Gewobag
Fixing how things get fixed for Berlin Public Housing
Situation
Germany is short of 1.9 million affordable apartments, 700.000 of which should be social housing. This squeeze means that those living in urban areas feel at the mercy of landlords. Anyone able to secure an affordable place to live may not feel emboldened to stand up for their rights or complain about poor service standards. This is even more true for tenants of publicly subsidised housing.
My work at Gewobag Berlin centered on re-designing workflows around energy and heat distribution services. In winter months, tenants would sometimes wait weeks before heating and warm water would be restored after a breakdown.
Task
Over the course of three years, I slowly expanded the scope of my design work at Gewobag from the initial review of a stalled IoT-project to shifting the organisation’s focus from an internalistic, process-centered view towards an appreciation for pain points of their core users: tenants. After much debate, we settled on a shared goal: reducing first-time-fix rates.
User Journey for Tenants
Action
For the first time ever, user needs of all involved stakeholders were mapped and embedded into the larger organisational context. This allowed to create empathy for all the various humans involved in ensuring a broken boiler is fixed a quickly as possible: Tenants, contact center agents, internal technical, purchasing and controlling staff, eventually dispatchers and technicians on the ground, outsourced to a network of external service partners.

*Assigned task*
Continue the case study on Gewobag's repair workflows for Berlin public housing, starting after its final sentence.

*Records shown*
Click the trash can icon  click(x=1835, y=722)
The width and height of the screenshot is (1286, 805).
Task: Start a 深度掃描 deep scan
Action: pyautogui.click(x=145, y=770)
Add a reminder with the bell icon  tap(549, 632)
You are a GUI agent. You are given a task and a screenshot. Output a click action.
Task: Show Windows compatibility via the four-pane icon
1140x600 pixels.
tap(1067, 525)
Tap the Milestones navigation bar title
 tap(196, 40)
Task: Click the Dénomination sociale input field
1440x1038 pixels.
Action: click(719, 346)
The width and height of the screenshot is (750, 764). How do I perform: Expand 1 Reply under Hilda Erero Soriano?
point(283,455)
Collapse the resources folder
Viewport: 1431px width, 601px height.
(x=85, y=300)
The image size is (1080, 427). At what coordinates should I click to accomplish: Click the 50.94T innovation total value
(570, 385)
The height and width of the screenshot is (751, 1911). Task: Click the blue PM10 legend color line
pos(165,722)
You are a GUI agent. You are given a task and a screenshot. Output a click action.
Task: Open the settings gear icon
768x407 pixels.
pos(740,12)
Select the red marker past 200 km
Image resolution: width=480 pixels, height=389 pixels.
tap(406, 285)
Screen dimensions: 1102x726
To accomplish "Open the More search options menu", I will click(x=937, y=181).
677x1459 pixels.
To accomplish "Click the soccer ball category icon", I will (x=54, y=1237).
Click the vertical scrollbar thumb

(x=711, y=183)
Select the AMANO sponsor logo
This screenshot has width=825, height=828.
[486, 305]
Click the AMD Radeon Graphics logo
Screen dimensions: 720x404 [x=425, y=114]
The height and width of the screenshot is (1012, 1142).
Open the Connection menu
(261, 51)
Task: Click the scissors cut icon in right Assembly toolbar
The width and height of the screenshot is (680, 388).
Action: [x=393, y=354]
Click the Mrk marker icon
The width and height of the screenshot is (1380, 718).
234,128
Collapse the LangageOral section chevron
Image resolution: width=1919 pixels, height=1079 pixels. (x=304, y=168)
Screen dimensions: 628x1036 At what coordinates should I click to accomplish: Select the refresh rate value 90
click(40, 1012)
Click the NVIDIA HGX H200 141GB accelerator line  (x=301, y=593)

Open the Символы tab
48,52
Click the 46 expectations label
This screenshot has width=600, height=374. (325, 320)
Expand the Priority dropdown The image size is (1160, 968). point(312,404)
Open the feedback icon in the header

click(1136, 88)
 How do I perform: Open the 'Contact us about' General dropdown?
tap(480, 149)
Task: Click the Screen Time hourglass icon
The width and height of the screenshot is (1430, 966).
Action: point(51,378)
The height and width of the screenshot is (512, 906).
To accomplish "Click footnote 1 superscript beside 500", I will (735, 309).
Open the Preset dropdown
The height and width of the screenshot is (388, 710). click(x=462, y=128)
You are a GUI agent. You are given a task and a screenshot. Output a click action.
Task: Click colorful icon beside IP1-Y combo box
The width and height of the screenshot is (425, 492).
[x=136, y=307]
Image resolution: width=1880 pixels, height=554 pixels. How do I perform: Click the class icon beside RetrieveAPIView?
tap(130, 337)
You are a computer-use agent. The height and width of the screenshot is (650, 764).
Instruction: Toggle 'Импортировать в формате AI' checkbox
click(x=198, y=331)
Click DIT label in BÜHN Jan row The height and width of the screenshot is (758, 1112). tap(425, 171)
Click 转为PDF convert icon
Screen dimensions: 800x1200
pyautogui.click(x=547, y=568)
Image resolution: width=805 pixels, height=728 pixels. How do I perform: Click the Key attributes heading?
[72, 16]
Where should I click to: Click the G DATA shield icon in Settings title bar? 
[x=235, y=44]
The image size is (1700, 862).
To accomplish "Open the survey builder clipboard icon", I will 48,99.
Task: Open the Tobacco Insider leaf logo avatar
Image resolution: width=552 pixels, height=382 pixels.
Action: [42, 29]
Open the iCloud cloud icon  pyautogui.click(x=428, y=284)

*Expected output*
What emerged was a range of measures: we started with simple, tailor made MS PowerBI dashboards that allowed better situational awareness for support teams. Later, conflict-solving workshops between departments and eventually the overhaul of entire software suites along with their accompanying process chains followed, auditing SaaS providers so that legacy SAP workflows could be phased out.
While continuing this ground-work, we developed a no-bullshit vision for how Gewobag can make use of LLM-enabled support agents that give IoT-equipped buildings the ability to participate in conversations and make informed decisions.
Result
By involving crucial staff members in the design process, we slowly created a new sense of empowerment within a team previously exhausted from high workload and frequent turn-over. Once sceptical of the intervention, they turned into evangelists for the solutions they helped create. Results for tenants will become tangible this spring, once the pilot phase for new software and workflows is reviewed.